Acey wrote:Doing that's is perfectly fine if that's what you prefer, but I think consummately labelling the series as 'just slapstick' severely limits potential reader investment in the characters and also character analysis and study by those same fans. After all, isn't that why we come to these forums? ^^
But in order to analyze and study, you have to understand things in context. You can still interpret and empathize characters within the framework of the slapstick world-rules, but unless you're interpreting it in that light, you're going to get a horribly skewed view of the characters.
The Ranmaverse is a place where having holes blasted in your wall by the Ramen delivery girl is a minor annoyance. It's a world where you can get your neck snapped at a 90-degree angle and then just walk it off. It's a world where an entire army of students will attack a single student--who doesn't even want to fight them--in the schoolyard every single day in plain view, and the school officials don't pay any apparent mind to it.
What do you think of when you see Ranma do things like drop Kuno headfirst out of a tree in a fit of aggravation when Kuno insults him? Or drive Kuno's face into a table just as a way of saying "hi"? We don't consider him a monster, because we know that Kuno isn't actually going to break his neck or get permanently injured by such comedic antics.
Unless you make the fundamental slapstick leap that random acts of comedic violence just fundamentally aren't as big a deal in Ranma's world as they are in this one, the whole thing changes from a romantic comedy into a sort of ridiculous dystopian nightmare.
Personally, I think Takahashi does a fine job of distinguishing the moments where she's showing us the world through the goggles of slapstick physics from the more serious ones where it's less so.
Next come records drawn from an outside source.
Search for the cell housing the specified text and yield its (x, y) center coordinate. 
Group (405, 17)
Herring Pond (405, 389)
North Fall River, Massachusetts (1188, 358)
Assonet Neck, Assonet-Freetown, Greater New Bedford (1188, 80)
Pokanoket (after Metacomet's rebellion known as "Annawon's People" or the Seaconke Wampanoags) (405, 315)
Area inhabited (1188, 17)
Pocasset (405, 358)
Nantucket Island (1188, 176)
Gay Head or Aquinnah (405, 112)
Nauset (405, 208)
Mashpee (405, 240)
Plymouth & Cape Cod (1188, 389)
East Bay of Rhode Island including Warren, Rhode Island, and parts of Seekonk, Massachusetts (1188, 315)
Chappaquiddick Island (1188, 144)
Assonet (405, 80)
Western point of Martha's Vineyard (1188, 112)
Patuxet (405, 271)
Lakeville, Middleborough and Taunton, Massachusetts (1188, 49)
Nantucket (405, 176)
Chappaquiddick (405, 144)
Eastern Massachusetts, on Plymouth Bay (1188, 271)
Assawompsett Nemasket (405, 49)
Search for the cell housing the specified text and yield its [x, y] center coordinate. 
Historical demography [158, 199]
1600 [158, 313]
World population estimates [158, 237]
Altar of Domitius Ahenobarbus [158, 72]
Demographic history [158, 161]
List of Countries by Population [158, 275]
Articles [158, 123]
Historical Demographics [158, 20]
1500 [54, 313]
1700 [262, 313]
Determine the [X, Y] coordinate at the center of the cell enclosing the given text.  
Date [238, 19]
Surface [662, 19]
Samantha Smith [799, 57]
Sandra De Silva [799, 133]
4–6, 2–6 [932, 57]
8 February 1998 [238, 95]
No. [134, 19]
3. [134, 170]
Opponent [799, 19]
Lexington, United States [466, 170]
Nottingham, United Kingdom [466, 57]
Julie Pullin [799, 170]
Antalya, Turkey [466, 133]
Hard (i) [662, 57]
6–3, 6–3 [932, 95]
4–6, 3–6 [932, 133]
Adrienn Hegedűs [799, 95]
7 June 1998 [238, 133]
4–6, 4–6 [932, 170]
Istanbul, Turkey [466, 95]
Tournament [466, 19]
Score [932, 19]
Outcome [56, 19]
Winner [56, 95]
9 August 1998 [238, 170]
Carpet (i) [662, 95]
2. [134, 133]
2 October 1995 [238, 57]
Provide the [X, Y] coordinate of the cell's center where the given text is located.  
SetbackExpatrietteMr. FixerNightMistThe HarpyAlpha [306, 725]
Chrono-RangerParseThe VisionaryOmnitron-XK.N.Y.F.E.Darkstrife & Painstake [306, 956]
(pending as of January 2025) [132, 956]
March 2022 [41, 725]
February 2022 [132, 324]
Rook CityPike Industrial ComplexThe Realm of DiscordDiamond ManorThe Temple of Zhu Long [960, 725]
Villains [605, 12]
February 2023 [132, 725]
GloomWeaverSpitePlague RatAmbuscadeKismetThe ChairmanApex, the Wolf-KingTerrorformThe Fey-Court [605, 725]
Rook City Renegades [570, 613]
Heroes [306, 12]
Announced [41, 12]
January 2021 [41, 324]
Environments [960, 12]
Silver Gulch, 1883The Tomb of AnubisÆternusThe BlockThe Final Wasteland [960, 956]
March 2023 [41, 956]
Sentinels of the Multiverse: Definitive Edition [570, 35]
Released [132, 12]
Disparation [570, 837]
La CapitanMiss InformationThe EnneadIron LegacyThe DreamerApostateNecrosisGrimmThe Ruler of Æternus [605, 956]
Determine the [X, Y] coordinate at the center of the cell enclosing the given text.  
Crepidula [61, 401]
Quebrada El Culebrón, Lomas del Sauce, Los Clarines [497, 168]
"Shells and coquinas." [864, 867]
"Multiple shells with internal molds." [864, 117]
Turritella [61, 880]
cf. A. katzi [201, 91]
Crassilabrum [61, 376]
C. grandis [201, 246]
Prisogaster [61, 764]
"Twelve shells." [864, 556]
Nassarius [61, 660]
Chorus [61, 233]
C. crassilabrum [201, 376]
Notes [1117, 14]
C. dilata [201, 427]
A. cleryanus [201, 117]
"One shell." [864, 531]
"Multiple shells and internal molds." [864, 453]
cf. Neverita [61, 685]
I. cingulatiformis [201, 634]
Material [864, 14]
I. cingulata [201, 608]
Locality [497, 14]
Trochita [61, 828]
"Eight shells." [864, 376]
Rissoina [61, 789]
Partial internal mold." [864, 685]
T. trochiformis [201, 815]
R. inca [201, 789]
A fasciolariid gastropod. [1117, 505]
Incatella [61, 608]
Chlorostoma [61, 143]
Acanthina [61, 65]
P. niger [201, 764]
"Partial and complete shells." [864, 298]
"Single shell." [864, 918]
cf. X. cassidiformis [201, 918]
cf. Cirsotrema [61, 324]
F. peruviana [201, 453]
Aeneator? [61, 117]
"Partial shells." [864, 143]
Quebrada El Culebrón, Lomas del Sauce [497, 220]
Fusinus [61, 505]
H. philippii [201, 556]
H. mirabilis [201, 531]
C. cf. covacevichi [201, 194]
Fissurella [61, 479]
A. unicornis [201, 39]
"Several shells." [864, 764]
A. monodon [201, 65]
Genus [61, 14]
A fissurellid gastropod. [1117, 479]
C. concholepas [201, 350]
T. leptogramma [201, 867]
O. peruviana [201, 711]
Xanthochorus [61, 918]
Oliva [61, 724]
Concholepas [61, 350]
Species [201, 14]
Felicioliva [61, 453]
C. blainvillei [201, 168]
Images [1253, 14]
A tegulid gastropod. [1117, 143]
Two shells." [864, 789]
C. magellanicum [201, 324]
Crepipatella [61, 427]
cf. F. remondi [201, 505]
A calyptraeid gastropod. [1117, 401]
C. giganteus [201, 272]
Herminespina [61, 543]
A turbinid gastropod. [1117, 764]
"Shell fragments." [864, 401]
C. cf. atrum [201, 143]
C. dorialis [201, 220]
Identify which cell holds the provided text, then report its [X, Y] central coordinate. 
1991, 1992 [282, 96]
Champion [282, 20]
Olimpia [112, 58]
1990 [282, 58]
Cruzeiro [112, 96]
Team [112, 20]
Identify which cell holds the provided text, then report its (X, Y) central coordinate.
Nekomata-sensei wrote:Wrong, this is ignoring many circumstances. First of all, Ryoga, knowing that Akane is engaged to Ranma, and Akane, knowing she is engaged to Ranma, should not be dating. Ranma, however, has conflicting engagments, not of his own fault (Kiss of Marrige was given _in Japan_ protecting Akane, Ranma had no responsibility to know what his actions would have caused until after the fact
Except that nobody except the Amazons regards their bizzare little law as in any way binding. Ranma says he's "not even thinking about marrying Shampoo" and considers the Amazons' schpiel to be "looney talk."
Likewise to the Tendos' engagement--even before all those conflicting engagements became known, he'd already indicated to Akane that he had no intention of actually ever marrying her. So if he doesn't, then why should he be allowed to chain her to his orbit while he goes out and dates anyone he wants to?
I see no indication whatsoever that his antics with Ryouga were in any way related to some selfless devotion to honorable principles of engagement. As far as I can see it was simple jealousy, and over a girl he hadn't even had the decency to admit to actually loving, even if he was going to covertly sabotage her chances with other guys in utterly cruel ways.
Nekomata-sensei wrote:Ranma's actions against Ryoga were completely justified, he was protecting the honor of both Akane and Akari, whom Ryoga was taking advantage of...
Um, correct me if I'm wrong, but isn't the Yoiko story arc in volume 11? And doesn't Akari show up in volume 30?